### Brief:
Arrange the rows as a numbered list, starting at the line that contains "Add a sales channel plus icon" and ending at the last line of the rows, with blank lines left out.

### Excerpted data:
________

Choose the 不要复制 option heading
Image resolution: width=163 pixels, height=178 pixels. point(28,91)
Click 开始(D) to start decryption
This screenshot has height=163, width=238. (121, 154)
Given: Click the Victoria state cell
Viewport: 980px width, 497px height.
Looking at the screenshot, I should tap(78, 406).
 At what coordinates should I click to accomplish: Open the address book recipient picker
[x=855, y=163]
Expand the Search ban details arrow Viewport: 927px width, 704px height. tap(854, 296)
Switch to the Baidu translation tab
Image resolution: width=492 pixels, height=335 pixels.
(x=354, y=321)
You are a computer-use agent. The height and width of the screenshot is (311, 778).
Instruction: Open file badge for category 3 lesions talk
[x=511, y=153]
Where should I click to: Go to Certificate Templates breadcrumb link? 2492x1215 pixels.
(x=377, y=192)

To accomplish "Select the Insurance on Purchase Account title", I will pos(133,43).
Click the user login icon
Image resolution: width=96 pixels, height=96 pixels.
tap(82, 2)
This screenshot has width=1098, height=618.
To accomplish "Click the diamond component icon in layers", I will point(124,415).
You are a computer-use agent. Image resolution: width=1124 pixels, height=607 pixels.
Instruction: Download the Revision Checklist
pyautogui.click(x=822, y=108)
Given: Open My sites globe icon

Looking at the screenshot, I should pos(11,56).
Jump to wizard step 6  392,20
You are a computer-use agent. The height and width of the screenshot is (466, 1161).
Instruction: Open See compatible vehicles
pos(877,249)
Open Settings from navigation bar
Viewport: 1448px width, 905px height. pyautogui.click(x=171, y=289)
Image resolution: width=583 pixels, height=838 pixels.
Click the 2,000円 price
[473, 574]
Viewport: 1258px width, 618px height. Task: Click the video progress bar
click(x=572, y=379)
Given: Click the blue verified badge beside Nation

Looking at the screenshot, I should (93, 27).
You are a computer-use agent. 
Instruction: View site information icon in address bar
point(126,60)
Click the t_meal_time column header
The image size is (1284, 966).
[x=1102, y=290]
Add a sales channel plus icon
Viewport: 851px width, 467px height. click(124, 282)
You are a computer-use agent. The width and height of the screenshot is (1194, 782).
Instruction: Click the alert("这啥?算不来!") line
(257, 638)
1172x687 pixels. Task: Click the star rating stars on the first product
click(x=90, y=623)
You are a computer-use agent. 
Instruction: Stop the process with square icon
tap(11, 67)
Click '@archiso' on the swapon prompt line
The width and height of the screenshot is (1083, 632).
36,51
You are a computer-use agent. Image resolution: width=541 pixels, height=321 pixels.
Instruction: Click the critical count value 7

________

### Written response:
1. Add a sales channel plus icon
2. Viewport: 851px width, 467px height. click(124, 282)
3. You are a computer-use agent. The width and height of the screenshot is (1194, 782).
4. Instruction: Click the alert("这啥?算不来!") line
5. (257, 638)
6. 1172x687 pixels. Task: Click the star rating stars on the first product
7. click(x=90, y=623)
8. You are a computer-use agent. 
9. Instruction: Stop the process with square icon
10. tap(11, 67)
11. Click '@archiso' on the swapon prompt line
12. The width and height of the screenshot is (1083, 632).
13. 36,51
14. You are a computer-use agent. Image resolution: width=541 pixels, height=321 pixels.
15. Instruction: Click the critical count value 7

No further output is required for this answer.